I have the txt file below

2014,STAR,105,234
2014,COMET,2877,1426
2014,ASTEROID,73,68
2014,PLANET,134,143
2014,"ACTIVE STARS,DEADSTARS",166,125
2015,STAR,69,24
2015,ASTEROID,59,32
2015,PLANET,42,13
2015,STAR,79,33
2015,BLACK HOLES,8,3
2015,"ACTIVE STARS,DEADSTARS",19,16
2015,ASTEROID,12,0
2016,STAR,120,47
2016,"ACTIVE STARS,DEADSTARS",4,1
2016,PLANET,14,12
2016,ASTEROID,21,1

and i need to write a function that reads the file and creates a dictionary with key the year, and values, a list with values the sum of 3 column and the sum of 4 column of txt file for the year.

def file_read(fname):
  with open(fname,'r') as document:
    
    zip_lists=[]
    dictionary1 ={}
    tempYear=[]
    tempSum3=[]
    tempSum4=[]
    for line in document:
        #print(line)
        line=line.strip()
        alist=line.split(',')
        tempYear.append(alist[0])
        #print(alist[2])
        if len(alist)==5:
          tempSum3.append(int(alist[3]))
          tempSum4.append(int(alist[4]))
          
        else:
          tempSum3.append(int(alist[2]))
          tempSum4.append(int(alist[3]))

    
    zip_lists=zip(tempSum3,tempSum4)
    

    dictionary1=dict(zip(tempYear,zip_lists))
   
    return dictionary1

Answer 1

I don't know exactly what you want. Maybe this work for you:

import pandas as pd

def file_read(fname):
    df = pd.read_csv(fname, sep=',')
    df.columns = ['Year', 'col2', 'col3', 'col4']

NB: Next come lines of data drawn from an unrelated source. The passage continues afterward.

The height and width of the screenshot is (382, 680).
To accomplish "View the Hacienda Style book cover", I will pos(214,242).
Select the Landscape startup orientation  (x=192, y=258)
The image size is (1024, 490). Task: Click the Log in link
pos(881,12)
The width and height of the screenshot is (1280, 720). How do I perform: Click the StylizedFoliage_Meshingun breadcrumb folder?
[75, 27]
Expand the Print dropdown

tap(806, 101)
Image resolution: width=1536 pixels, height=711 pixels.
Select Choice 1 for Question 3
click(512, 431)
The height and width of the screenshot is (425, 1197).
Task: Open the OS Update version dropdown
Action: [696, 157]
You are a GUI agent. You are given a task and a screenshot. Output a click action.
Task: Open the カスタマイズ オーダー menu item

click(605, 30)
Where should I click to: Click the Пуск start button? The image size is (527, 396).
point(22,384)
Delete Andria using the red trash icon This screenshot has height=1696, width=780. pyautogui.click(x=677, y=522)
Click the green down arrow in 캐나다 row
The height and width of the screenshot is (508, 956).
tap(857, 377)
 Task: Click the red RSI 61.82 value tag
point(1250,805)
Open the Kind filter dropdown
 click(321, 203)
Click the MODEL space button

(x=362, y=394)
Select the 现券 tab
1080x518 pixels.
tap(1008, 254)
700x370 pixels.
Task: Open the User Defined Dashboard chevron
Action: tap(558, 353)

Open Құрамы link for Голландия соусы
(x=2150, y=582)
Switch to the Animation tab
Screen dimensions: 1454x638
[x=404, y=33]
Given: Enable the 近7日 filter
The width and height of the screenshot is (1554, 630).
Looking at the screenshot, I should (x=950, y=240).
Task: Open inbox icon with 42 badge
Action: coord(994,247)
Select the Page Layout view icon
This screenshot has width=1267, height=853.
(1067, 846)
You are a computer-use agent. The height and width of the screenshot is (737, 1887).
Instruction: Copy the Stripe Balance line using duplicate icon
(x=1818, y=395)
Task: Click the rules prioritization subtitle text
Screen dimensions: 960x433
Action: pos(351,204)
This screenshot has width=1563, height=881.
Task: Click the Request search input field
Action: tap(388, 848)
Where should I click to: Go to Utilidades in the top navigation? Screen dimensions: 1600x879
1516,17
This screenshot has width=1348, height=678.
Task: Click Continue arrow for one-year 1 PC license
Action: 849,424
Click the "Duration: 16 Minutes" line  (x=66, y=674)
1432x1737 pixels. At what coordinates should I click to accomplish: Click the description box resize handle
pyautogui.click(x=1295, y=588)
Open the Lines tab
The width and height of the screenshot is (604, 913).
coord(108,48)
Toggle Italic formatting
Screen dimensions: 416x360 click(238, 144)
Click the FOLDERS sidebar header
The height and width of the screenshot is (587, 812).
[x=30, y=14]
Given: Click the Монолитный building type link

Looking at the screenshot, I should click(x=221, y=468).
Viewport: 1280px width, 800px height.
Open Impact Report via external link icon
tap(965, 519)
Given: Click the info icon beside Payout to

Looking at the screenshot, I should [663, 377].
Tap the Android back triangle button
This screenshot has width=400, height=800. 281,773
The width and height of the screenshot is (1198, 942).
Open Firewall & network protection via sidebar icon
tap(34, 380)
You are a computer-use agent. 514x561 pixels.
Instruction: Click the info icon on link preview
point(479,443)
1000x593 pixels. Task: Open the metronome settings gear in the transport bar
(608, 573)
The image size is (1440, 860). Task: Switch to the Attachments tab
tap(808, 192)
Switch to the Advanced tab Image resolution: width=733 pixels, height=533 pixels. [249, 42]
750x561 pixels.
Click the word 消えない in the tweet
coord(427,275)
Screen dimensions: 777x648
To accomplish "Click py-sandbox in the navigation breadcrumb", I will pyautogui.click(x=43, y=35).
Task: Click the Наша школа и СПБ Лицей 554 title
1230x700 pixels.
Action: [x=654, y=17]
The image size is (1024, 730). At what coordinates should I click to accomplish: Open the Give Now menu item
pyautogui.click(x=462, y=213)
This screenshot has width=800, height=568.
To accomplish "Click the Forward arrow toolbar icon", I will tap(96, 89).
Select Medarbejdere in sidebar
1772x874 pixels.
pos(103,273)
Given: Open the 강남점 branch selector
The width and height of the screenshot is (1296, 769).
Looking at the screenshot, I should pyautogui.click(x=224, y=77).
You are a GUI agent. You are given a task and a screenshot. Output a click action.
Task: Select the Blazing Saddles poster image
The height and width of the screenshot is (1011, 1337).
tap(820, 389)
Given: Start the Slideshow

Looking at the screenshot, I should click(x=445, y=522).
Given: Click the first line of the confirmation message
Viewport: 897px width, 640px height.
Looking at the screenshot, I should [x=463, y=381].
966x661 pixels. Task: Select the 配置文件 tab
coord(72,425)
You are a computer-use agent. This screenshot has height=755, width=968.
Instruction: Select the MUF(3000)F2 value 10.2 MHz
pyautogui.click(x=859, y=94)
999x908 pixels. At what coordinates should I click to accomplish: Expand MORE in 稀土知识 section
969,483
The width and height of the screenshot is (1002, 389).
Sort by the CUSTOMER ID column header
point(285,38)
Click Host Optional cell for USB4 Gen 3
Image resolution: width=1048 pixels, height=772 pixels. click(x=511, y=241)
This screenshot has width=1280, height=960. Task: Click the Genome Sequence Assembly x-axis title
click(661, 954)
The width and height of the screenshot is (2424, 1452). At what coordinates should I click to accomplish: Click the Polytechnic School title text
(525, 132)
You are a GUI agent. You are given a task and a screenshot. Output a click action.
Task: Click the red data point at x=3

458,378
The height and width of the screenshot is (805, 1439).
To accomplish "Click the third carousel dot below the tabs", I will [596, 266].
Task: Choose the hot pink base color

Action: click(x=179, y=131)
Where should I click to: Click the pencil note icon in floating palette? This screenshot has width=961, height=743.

    sum_col3 = df.groupby('Year')['col3'].sum().to_list()
    sum_col4 = df.groupby('Year')['col4'].sum().to_list()

    n1 = zip(sum_col3, sum_col4)
    n2 = zip(df['Year'].unique(), n1)
    dictionary = {x[0]: list(x[1]) for x in n2}

    return dictionary

The output:

{2014: [3250, 1762], 2015: [288, 121], 2016: [159, 61]}

Answer 2

You can try something like this:

import csv 
from itertools import groupby

def conv(s):
    try:
        return int(s)
    except ValueError:
        return s
    
result={}

with open(ur_file) as f_in:
    r=csv.reader(f_in)
    for k,g in groupby(r, key=lambda x:x[0]):
        sl=list(g)
        result[k]=(sum(conv(e[2]) for e in sl), sum(conv(e[3]) for e in sl))

>>> result
{2014: (3355, 1996), 2015: (288, 121), 2016: (159, 61)}